Les cinq membres permanents du Conseil de sécurité ont commencé à discuter jeudi d'un projet de résolution occidental visant à faire pression sur Damas mais la Russie reste "absolument opposée" à l'idée de sanctions contre son allié syrien, selon des diplomates.

Les ambassadeurs des cinq pays (Etats-Unis, France, Royaume Uni, Chine, Russie) se sont réunis jeudi matin pendant une heure au siège de l'ONU.
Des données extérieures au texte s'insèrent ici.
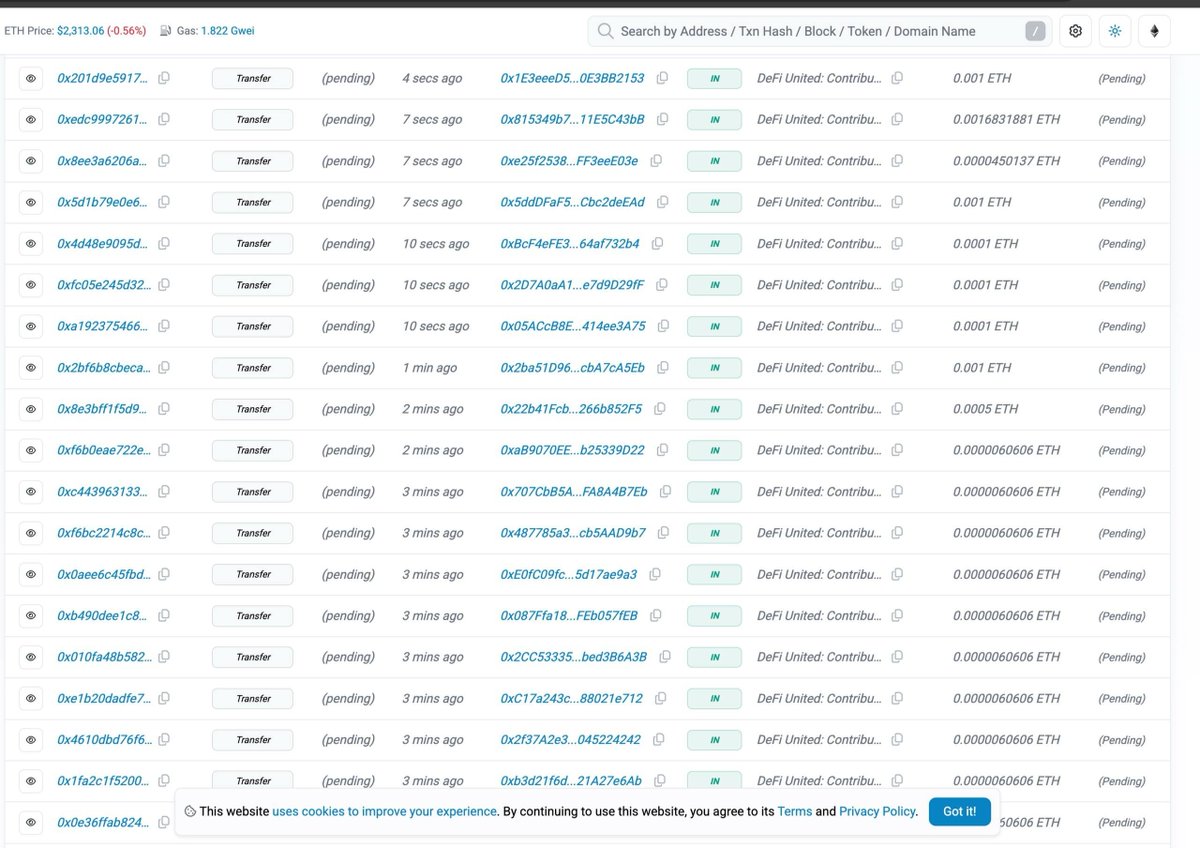
Task: Copy DeFi United contract address on first row
Action: click(896, 78)
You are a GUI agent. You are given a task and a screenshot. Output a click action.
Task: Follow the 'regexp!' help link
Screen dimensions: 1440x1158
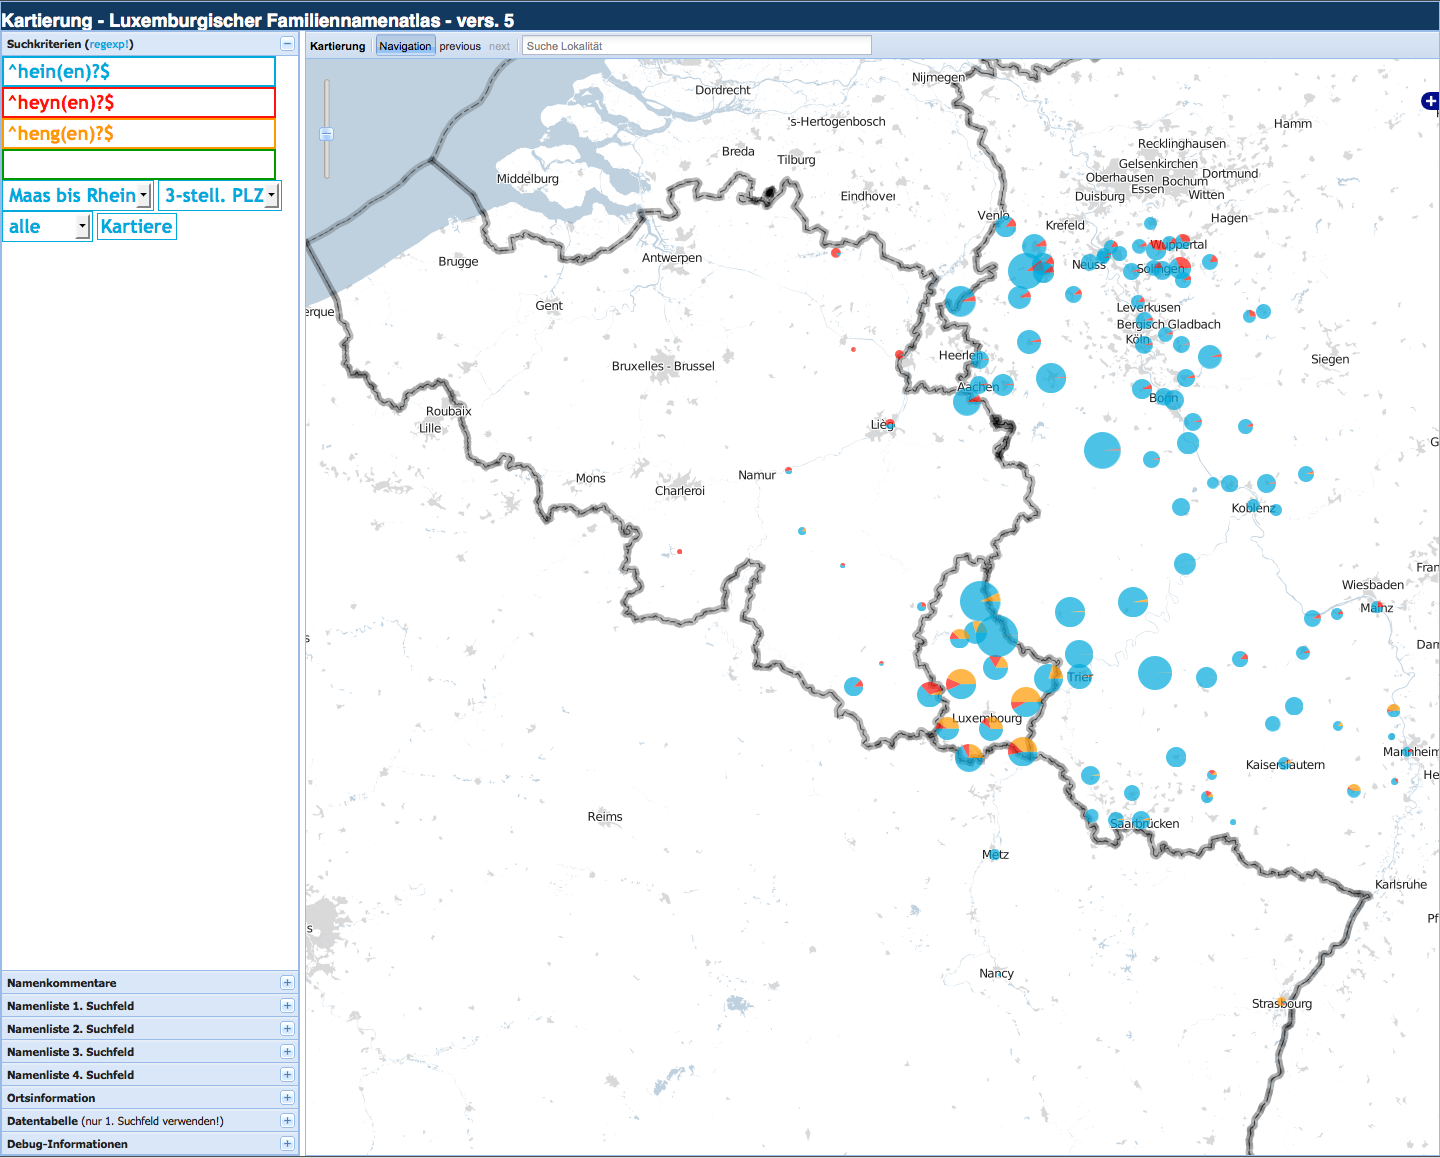[x=109, y=44]
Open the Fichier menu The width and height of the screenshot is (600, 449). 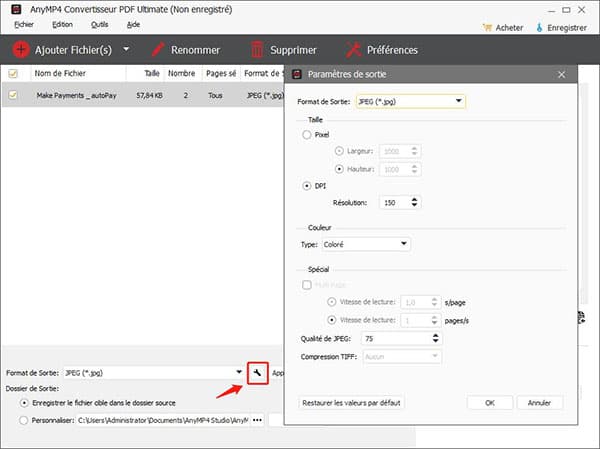pyautogui.click(x=24, y=23)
A l'issue de cette réunion, le représentant permanent adjoint de la Russie Igor Pankine a rejeté l'idée de placer ce texte sous le chapitre VII de la Charte de l'ONU, c'est à dire d'y inclure la menace de sanctions.

"Nous sommes absolument opposés au chapitre VII", a déclaré M. Pankine à des journalistes. "Tout est négociable mais nous ne négocions pas là-dessus, c'est une ligne rouge" à ne pas franchir, a-t-il affirmé.

Il n'a pas dit si Moscou irait jusqu'à mettre son veto au texte en cas de vote, comme la Russie et la Chine l'ont fait à deux reprises depuis le début de la crise syrienne en mars 2011.

Dans leur texte, Européens et Américains donnent dix jours à Damas pour retirer ses troupes et armes lourdes des villes rebelles, sous peine de sanctions économiques.

Ce projet de résolution a été préparé par les Etats-Unis, la France, le Royaume-Uni et l'Allemagne. Il fait référence à l'article 41 de la Charte de l'ONU, qui prévoit des sanctions diplomatiques et économiques, tel un embargo, pour faire plier un pays récalcitrant, mais pas une intervention militaire.

La résolution prolonge aussi pour 45 jours la Mission des observateurs de l'ONU (Misnus). La Russie avait proposé de son côté mardi une résolution rivale qui renouvelle aussi ce mandat mais n'évoque pas de sanctions. Les 15 membres du Conseil de sécurité ont en principe jusqu'au 20 juillet, date de l'expiration du mandat de la Misnus, pour s'entendre sur une nouvelle résolution sur la Syrie.

Les deux projets de résolution doivent être discutés jeudi après-midi par l'ensemble des ambassadeurs des 15 pays.